According to Theorem 9.3.6, the convergence of polynomial interpolation to \(f\) using Chebyshev nodes is spectral if \(f\) is analytic (at least having infinitely many derivatives) on the interval. The derivatives of \(f\) are also approximated with spectral accuracy.

## Exercises#

**(a)**✍ Calculate \(\mathbf{D}_x^2\) using (10.3.1) to define \(\mathbf{D}_x\).**(b)**⌨ Repeat the experiment of Demo 10.3.2, but using this version of \(\mathbf{D}_x^2\) to estimate \(f''\). What is the apparent order of accuracy in \(f''\)?**(a)**✍ Find the derivative of \(f(x) =\operatorname{sign}(x)x^2\) on the interval \([-1,1]\). (If this gives you trouble, use an equivalent piecewise definition of \(f\).) What is special about this function at \(x=0\)?**(b)**⌨ Adapt Demo 10.3.2 to operate on the function from part (a), computing only the first derivative. What is the observed order of accuracy?**(c)**✍ Show that for even values of \(n\), there is only one node at which the error for computing \(f'\) in part (b) is nonzero.⌨ To get a fourth-order accurate version of \(\mathbf{D}_x\), five points per row are needed, including two special rows at each boundary. For a fourth-order \(\mathbf{D}_{xx}\), five symmetric points per row are needed for interior rows and six points are needed for the rows near a boundary.

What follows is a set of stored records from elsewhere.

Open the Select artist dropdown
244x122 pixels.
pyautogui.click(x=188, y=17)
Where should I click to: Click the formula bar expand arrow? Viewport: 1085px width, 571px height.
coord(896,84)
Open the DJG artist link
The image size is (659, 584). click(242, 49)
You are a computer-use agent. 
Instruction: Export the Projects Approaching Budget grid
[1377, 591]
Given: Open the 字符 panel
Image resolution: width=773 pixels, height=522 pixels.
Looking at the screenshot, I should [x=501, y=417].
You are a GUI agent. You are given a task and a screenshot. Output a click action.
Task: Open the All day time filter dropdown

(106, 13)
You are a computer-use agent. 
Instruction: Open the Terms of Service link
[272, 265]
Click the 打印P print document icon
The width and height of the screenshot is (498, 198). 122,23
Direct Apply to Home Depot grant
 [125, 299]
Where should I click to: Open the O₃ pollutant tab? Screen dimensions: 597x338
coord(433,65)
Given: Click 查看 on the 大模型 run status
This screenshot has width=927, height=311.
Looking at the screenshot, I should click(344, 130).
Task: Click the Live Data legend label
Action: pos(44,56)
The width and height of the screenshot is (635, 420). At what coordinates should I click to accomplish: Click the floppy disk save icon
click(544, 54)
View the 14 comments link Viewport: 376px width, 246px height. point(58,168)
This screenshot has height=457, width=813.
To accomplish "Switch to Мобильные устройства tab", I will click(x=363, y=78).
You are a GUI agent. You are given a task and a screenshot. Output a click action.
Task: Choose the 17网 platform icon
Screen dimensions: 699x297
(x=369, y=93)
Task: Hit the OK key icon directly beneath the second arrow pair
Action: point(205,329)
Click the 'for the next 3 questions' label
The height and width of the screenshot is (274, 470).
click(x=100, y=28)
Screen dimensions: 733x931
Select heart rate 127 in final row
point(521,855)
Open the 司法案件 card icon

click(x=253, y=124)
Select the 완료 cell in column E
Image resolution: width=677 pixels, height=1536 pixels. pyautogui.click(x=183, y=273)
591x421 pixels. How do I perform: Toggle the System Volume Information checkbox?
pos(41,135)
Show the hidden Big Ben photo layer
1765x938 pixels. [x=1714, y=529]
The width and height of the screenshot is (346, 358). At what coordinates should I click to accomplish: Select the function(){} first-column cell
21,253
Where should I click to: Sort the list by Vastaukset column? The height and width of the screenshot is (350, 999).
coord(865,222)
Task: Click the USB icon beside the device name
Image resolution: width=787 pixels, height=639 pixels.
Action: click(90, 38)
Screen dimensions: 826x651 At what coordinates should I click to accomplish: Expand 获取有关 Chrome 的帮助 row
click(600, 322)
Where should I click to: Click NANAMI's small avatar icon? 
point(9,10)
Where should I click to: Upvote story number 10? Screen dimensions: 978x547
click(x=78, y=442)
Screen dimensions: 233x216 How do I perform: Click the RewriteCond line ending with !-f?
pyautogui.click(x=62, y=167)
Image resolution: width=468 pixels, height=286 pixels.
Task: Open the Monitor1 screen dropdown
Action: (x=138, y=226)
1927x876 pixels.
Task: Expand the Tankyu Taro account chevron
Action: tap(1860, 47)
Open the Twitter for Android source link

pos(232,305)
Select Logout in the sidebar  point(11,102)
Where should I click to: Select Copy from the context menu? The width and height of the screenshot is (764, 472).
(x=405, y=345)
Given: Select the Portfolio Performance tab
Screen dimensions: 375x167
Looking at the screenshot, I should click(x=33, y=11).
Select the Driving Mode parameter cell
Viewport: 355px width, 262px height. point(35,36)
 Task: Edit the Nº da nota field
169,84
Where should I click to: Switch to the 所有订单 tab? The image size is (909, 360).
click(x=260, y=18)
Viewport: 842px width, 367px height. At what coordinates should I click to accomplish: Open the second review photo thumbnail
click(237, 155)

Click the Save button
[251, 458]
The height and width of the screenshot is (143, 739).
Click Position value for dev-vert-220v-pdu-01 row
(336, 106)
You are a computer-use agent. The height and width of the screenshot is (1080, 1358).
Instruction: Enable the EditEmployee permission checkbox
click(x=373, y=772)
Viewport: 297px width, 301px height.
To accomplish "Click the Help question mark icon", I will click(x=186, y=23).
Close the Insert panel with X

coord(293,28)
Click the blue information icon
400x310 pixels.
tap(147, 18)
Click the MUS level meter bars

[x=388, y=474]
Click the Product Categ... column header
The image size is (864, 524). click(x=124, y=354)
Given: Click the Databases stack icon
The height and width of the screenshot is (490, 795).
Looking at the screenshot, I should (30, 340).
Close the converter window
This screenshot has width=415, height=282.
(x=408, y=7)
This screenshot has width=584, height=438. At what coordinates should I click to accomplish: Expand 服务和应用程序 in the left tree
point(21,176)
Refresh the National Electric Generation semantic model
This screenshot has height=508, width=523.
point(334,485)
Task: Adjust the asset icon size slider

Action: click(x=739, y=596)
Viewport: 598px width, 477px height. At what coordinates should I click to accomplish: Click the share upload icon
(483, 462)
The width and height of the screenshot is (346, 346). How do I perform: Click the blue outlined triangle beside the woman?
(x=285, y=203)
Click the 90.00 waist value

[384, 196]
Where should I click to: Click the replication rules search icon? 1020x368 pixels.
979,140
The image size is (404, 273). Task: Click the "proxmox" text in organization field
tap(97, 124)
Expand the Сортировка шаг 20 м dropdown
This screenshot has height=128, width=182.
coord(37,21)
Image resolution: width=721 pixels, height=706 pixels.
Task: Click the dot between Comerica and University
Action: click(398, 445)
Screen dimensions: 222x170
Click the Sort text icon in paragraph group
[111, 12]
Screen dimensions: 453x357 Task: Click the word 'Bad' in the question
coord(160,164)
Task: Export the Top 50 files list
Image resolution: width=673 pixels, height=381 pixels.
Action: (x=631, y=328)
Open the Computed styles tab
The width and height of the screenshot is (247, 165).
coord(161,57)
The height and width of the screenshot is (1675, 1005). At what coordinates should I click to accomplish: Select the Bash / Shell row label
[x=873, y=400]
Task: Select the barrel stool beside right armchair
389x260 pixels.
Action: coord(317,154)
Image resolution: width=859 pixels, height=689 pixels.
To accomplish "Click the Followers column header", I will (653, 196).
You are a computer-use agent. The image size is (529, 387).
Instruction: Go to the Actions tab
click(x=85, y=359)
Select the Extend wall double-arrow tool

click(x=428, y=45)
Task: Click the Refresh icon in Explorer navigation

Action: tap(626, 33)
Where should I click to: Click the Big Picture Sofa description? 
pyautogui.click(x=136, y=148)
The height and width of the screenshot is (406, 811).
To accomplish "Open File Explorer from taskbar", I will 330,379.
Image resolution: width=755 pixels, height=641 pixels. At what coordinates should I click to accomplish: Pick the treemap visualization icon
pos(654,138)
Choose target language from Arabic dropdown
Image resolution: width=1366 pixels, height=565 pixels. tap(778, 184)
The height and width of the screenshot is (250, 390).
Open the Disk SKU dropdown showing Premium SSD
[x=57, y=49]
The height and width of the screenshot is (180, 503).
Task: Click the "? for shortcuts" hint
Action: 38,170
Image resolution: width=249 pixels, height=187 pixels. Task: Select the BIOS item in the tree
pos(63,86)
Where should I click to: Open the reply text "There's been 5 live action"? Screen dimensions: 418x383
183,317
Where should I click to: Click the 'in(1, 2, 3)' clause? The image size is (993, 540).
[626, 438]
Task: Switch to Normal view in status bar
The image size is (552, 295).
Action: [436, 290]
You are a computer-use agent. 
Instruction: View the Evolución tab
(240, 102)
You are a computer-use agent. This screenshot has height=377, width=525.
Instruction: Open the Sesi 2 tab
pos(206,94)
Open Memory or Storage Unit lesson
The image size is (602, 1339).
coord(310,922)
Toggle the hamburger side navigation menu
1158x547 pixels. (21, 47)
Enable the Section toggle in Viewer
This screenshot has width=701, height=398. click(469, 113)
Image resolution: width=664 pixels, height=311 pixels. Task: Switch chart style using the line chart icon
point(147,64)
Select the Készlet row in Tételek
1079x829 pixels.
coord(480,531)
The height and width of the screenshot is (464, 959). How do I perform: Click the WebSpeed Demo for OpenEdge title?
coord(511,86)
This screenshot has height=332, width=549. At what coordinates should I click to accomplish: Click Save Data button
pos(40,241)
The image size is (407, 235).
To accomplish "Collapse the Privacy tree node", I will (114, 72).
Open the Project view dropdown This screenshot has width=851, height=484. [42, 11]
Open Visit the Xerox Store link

**(a)**Modify Function 10.3.1 to a function`diffmat4`

, which outputs fourth-order accurate differentiation matrices. You may want to use Function 5.4.7.**(b)**Repeat the experiment of Demo 10.3.2 using`diffmat4`

in place of Function 10.3.1, and compare observed errors to fourth-order accuracy.✍ Explain in detail how lines 23-24 in Function 10.3.3 correctly change the interval from \([-1,1]\) to \([a,b]\).

**(a)**✍ What is the derivative of a constant function?**(b)**✍ Explain why for any reasonable differentiation matrix \(\mathbf{D}\), we should find \(\displaystyle \sum_{j=0}^nD_{ij}=0\) for all \(i\).**(c)**✍ What does this have to do with Function 10.3.3? Refer to specific line(s) in the function for your answer.Define the \((n+1)\times (n+1)\) matrix \(\mathbf{T} = \displaystyle \begin{bmatrix} 1 & & & \\ 1 & 1 & & \\ \vdots & & \ddots & \\ 1 & 1 & \cdots & 1 \end{bmatrix}\).

**(a)**✍ Write out \(\mathbf{T}\mathbf{u}\) for a generic vector \(\mathbf{u}\) (start with a zero index). How is this like integration?**(b)**✍ Find the inverse of \(\mathbf{T}\) for any \(n\). (You can use Julia to find the pattern, but show that the result is correct in general.) What does this have to do with the inverse of integration?

- 1
In order to exploit this structure efficiently in Julia, these matrices first need to be constructed as or converted to sparse or tridiagonal form.